*Things to do*:
[a] Update the passage on Hutchinson's fighting career from "Not wanting to" through "of Fame banner.", replacing "four-fight" with "five-fight".
[b] Decide whether each statement agrees with the passage on Hutchinson's fighting career. Answer yes or no, and quote the words that settle it. (i) Hutchinson signed a one-fight contract to appear at WSOF15. (ii) Gerhart entered the bout against Hutchinson as the underdog. (iii) Hutchinson's loss to Danny Chavez came by unanimous decision.
[c] Continue the passage on Hutchinson's fighting career after its last sentence.

— START Text shown —

The win occurred at a fortuitous time, as the World Series of Fighting was making its first (and thus far only) visit to Tampa with WSOF15: Branch vs. Okami. Unobligated by any contract to remain loyal to one promotion or another, Hutchinson signed a one-fight contract and faced former XFC and Bellator featherweight Troy Gerhart on the preliminary portion of the card.  He won again, upsetting the favored Gerhart.

Not wanting to risk losing an undefeated promising fighter to another promotion, Tsitos offered to sign Hutchinson to a four-fight exclusive deal as the first franchise fighter under the House of Fame banner.

Defeat finally struck in the first quarter of 2015 by way of a close split-decision loss to Danny Chavez at House of Fame – Nations Collide: USA vs. Cuba. Many MMA fans may remember hearing about the event as a result of hip-hop celebrity Fat Joe’s appearance on Ariel Helwani’s 272nd episode of The MMA Hour to support it, as he performed a sort of halftime show with American Idol fan favorite Kelly Kime.

— END Text shown —
— START Given records —

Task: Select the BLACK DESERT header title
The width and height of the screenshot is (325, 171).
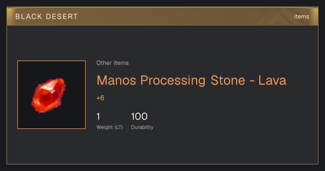Action: tap(47, 17)
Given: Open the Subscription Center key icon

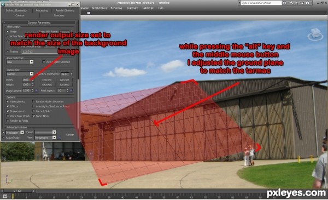Looking at the screenshot, I should (x=291, y=3).
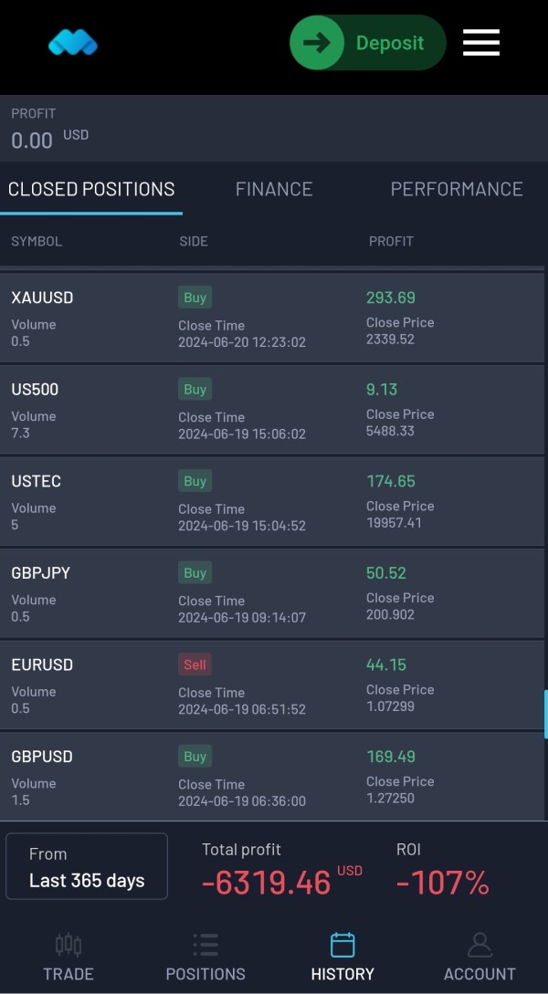Open the Last 365 days period selector
This screenshot has height=994, width=548.
87,866
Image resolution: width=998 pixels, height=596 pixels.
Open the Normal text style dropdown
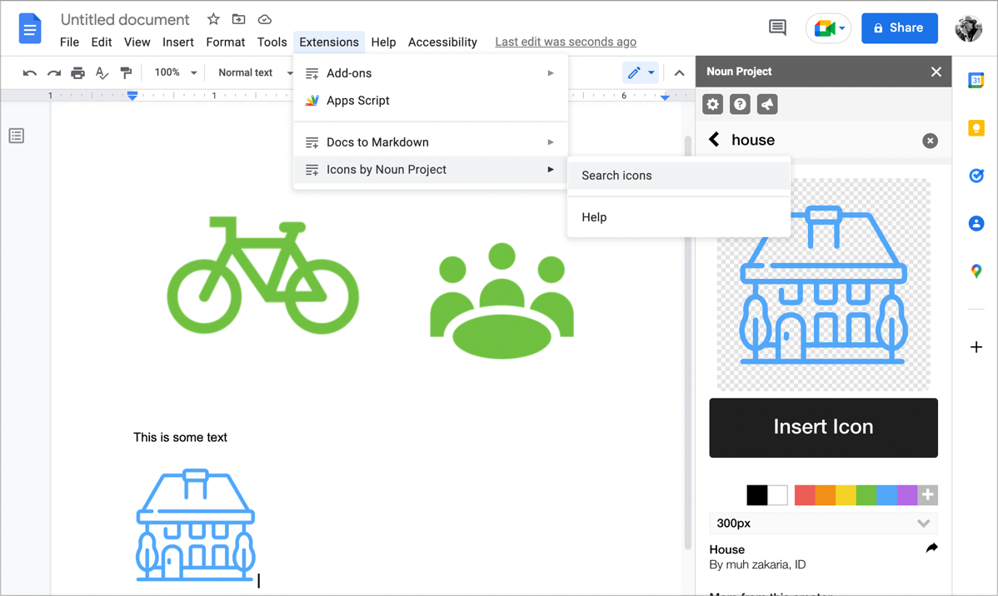coord(254,73)
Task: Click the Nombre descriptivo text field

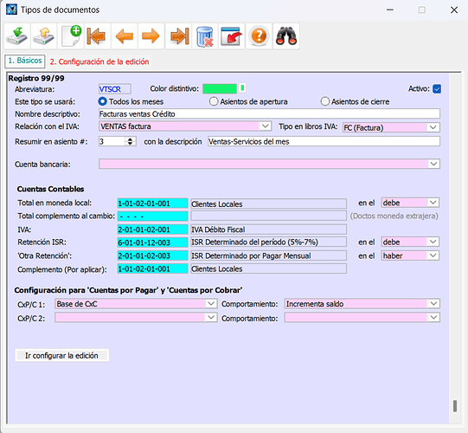Action: pos(269,113)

— END Given records —

*Responses to the exercise*:
[a]
Not wanting to risk losing an undefeated promising fighter to another promotion, Tsitos offered to sign Hutchinson to a five-fight exclusive deal as the first franchise fighter under the House of Fame banner.

[b]
(i) Yes: "Hutchinson signed a one-fight contract"
(ii) No: "upsetting the favored Gerhart"
(iii) No: "a close split-decision loss to Danny Chavez"

[c]
“In my heart, I don’t think I lost,” he says. “But to the judges, I lost, yeah. At the end of the day I said I was going to finish him and I didn’t, so I probably deserve the loss anyway. That’s what happens when you leave it to the judges. Shit happens. At the time, it hurt. It’s one thing for someone to really beat you. I didn’t finish him—and I feel like shit about that. Like I said, I feel like I deserved the loss because I said I was going to finish him but didn’t—but not only that… I lost by split decision. I thought, ‘You know what? Maybe this is God’s way of telling me to just shut up and fight.’ I deserved that as a wake-up call or something like that—motivation.”

He bounced back with another close split decision, this time ruled in his favor, against Pedro Gomez in the co-main event of HOF 3: Riverside Beatdown at The Jacksonville Landing. Following yet another erosive bout he decided that, to take his career further, he would have to drop to an even lighter weight class.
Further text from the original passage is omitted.